Invloed versterken Ook de po- en de vo-raad, landelijke organisaties van schoolbesturen in het onderwijs, kunnen scholen helpen. Esmeé Hornstra van de po-raad: ‘We wakkeren het besef aan om ouders bij de school te betrekken door gesprekken met schoolbesturen, het bieden van inzicht in wat er aan ondersteuning mogelijk is en wat ouderbetrokkenheid scholen kan opleveren. Het is onze taak om ouderbetrokkenheid op de agenda van schoolbesturen te krijgen en te houden.
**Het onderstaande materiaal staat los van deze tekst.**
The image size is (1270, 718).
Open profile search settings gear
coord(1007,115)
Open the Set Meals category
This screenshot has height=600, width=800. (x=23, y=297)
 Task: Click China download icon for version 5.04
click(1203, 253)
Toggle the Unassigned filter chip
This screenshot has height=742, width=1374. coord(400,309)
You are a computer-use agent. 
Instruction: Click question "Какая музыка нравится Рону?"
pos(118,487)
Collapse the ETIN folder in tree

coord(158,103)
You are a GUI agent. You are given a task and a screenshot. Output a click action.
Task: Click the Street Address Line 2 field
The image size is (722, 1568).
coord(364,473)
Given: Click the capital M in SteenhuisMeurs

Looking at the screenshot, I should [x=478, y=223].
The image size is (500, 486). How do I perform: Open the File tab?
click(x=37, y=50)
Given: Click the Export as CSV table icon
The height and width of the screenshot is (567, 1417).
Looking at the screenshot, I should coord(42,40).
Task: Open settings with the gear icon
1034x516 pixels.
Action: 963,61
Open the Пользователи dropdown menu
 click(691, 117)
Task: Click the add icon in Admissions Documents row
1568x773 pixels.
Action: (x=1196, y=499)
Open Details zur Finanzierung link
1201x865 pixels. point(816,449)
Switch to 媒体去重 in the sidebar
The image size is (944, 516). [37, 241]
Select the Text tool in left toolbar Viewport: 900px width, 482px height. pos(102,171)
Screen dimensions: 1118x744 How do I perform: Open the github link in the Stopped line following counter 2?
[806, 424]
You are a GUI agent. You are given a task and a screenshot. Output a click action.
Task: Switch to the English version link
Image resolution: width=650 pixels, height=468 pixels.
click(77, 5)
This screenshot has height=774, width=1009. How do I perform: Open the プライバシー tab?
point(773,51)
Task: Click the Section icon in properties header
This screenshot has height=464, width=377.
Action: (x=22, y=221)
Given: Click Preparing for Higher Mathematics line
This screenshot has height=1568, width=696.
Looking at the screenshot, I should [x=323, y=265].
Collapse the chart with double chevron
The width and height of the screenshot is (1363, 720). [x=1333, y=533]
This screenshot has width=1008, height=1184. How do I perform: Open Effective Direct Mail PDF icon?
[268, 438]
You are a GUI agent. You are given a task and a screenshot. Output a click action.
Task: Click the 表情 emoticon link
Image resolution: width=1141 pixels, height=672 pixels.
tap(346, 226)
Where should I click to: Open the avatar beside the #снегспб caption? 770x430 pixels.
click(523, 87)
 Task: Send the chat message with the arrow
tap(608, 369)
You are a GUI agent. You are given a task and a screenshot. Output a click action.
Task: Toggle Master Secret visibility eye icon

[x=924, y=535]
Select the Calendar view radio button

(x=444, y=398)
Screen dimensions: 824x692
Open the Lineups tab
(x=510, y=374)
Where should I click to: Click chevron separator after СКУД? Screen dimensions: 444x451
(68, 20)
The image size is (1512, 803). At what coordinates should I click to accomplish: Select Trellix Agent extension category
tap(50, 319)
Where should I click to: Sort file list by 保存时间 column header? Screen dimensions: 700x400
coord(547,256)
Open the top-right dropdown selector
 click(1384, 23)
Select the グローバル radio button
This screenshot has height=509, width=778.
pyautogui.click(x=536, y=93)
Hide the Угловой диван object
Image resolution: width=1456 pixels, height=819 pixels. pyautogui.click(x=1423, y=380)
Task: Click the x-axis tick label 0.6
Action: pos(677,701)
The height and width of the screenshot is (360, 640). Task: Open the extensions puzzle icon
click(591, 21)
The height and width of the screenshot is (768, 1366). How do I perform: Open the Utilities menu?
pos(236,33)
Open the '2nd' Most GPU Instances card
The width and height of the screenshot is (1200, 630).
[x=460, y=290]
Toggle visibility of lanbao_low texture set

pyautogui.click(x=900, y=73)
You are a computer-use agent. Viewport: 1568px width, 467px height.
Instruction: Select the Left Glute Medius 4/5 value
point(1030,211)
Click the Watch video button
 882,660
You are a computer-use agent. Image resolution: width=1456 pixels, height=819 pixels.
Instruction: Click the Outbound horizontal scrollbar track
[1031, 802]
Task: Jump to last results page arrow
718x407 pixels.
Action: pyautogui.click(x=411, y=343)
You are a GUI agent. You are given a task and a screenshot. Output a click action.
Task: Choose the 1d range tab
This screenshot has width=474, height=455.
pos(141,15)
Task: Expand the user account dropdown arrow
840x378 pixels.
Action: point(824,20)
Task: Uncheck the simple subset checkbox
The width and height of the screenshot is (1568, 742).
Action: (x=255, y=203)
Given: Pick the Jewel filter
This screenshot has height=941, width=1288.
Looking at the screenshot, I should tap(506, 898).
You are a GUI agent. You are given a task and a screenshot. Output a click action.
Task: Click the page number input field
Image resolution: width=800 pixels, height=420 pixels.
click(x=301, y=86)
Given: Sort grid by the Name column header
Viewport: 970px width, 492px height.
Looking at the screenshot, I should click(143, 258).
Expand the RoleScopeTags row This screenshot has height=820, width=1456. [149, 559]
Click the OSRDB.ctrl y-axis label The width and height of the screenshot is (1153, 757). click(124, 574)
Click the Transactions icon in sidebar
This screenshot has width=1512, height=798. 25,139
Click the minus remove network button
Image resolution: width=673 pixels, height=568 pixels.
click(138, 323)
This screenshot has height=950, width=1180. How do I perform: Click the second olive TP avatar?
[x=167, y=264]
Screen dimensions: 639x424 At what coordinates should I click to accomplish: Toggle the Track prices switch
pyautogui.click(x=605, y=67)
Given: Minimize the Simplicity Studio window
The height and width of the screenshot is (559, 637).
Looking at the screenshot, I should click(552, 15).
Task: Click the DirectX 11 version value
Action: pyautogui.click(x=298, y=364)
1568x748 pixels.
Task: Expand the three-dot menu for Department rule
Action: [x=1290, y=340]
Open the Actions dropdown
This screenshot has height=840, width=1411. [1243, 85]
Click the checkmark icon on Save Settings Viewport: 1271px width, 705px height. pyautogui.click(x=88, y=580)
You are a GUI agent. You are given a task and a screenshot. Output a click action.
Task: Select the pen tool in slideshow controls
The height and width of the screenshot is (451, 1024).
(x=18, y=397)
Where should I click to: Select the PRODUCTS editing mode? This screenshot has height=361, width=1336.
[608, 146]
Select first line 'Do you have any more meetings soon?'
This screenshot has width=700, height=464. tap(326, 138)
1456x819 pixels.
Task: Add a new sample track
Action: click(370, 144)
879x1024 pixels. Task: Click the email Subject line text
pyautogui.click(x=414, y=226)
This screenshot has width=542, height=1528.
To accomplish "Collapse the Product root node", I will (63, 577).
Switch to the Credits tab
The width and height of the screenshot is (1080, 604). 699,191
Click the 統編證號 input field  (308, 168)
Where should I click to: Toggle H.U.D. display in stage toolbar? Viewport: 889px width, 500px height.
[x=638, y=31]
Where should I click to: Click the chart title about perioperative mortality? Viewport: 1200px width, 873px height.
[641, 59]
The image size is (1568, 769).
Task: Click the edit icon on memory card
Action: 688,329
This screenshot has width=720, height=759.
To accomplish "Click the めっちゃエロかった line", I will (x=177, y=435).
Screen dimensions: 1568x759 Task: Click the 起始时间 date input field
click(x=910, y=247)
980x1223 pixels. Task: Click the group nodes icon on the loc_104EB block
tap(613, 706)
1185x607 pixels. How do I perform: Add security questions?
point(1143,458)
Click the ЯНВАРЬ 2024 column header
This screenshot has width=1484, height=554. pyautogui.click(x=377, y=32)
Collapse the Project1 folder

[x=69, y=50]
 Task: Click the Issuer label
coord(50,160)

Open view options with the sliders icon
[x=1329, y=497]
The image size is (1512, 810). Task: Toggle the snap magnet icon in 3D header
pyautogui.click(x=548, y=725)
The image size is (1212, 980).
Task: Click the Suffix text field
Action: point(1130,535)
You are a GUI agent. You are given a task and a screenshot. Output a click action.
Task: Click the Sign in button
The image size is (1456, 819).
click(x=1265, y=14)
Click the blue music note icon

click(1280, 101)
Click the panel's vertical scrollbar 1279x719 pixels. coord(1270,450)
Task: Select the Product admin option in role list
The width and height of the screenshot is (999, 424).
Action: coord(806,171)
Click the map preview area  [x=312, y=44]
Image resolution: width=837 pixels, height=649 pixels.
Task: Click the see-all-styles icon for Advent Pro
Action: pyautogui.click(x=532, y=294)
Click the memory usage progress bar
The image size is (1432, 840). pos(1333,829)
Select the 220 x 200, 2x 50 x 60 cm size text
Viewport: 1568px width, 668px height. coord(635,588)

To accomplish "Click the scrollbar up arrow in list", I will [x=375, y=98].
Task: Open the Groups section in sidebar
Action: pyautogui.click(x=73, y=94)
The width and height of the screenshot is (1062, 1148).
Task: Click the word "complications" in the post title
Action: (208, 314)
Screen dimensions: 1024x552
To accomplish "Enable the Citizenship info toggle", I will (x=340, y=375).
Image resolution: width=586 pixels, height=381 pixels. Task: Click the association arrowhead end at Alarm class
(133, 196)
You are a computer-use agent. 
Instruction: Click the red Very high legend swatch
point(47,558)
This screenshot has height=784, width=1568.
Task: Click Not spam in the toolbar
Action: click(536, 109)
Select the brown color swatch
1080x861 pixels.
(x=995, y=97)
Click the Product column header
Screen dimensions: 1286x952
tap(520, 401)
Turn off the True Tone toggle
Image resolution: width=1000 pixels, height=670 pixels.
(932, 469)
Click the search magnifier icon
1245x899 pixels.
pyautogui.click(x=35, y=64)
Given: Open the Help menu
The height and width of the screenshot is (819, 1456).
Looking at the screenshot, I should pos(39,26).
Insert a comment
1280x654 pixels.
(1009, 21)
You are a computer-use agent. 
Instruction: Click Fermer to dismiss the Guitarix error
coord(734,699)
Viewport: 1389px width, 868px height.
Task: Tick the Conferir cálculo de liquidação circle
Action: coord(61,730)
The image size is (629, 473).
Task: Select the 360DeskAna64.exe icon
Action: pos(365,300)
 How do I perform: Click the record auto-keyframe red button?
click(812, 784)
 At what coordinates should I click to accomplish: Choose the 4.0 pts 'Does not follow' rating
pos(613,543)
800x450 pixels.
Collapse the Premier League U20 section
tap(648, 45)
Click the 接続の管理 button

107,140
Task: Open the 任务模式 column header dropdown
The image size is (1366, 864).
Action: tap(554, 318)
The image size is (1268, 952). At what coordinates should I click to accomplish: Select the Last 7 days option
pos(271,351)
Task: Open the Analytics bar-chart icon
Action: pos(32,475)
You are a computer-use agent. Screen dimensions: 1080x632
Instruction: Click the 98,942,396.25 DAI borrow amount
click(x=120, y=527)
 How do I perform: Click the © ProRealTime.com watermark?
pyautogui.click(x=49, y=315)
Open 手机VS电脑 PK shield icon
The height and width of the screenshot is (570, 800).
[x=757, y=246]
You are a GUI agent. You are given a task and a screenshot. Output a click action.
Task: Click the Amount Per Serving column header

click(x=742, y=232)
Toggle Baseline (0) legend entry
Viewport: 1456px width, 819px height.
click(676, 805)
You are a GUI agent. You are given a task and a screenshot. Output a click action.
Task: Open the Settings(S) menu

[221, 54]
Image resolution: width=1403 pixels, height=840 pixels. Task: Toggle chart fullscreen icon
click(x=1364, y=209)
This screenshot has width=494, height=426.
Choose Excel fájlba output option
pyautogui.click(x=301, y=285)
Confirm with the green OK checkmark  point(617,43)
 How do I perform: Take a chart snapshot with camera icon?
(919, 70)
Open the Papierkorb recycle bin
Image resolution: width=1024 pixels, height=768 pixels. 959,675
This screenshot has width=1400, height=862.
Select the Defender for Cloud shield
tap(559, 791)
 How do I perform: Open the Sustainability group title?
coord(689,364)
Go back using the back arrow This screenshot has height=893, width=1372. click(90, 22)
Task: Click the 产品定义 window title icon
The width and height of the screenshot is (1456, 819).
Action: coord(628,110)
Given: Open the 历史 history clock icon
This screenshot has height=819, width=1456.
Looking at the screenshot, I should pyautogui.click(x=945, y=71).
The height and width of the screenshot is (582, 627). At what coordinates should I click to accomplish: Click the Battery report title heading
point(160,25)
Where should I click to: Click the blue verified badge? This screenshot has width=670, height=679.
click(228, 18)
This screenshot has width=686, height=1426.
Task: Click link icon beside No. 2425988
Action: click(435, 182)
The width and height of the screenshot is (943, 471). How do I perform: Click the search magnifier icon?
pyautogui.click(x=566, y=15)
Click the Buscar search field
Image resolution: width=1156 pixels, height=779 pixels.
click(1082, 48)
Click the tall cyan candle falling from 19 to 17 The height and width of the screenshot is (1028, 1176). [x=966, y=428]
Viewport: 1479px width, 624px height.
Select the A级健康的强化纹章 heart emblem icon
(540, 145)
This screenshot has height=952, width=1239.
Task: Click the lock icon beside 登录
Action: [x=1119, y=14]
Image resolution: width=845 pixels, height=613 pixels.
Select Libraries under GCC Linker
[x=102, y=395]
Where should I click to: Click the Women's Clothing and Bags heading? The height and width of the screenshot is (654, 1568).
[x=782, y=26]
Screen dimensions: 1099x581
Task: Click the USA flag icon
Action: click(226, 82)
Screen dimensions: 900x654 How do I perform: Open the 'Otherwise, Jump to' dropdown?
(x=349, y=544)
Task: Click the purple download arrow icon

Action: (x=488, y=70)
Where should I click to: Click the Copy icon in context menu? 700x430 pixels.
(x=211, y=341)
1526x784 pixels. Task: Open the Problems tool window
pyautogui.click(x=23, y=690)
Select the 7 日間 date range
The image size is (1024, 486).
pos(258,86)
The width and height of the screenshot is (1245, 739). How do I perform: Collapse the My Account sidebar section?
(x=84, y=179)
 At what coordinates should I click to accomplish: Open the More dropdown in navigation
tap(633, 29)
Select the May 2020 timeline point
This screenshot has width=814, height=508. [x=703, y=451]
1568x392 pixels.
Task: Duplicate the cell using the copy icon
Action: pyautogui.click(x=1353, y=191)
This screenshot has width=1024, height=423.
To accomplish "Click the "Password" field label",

Kinderen voelen zich gesteund en gestimuleerd als er een goede relatie is tussen ouder en school. Ze merken het als de contacten goed zijn. Zo van: als de meester of juf dit zegt en mijn ouders zeggen dat ook, dan is het wel belangrijk. Kortom: ouders en school kunnen elkaars invloed versterken.’ Ouderavonden en 10-minutengesprekken zijn middelen om met ouders te praten over vorderingen van hun kinderen. Volgens de monitor wordt daar in het po en het vo veelvuldig gebruik van gemaakt door ouders. Peter de Vries van CPS is echter niet zo erg gecharmeerd van die 10-minutengesprekken. Hij pleit ervoor die in te ruilen voor een diepgaand startgesprek aan het begin van het schooljaar. ‘Het is toch absurd dat je bij het uitlenen van een dure auto instructies meegeeft, maar dat je je kind aan de school ‘uitleent’ en zegt: probeer maar een paar knopjes en kijk of het werkt? Kijk wat het kind nodig heeft aan overlegvormen: een huisbezoek bijvoorbeeld waar het bij anderen weer genoeg is om op school te komen praten. Met andere woorden, stem het gespreksarrangement af op het individuele kind. En als ouders moet je proberen, ook al ben je nog zo druk, het belang van je kind voor ogen te houden. Zorg ook voor basisvoorwaarden als rust en goede voeding. En kom erachter hoe natuurlijk leren eruitziet. Ontdek wat je als ouder kunt doen om het leren thuis voort te zetten. Zoals klokkijken oefenen. Dan moet je echter wel weten waar de kinderen op school mee bezig zijn. En dat is dan weer een taak voor de school: ouders vertellen wat er op school gebeurt.’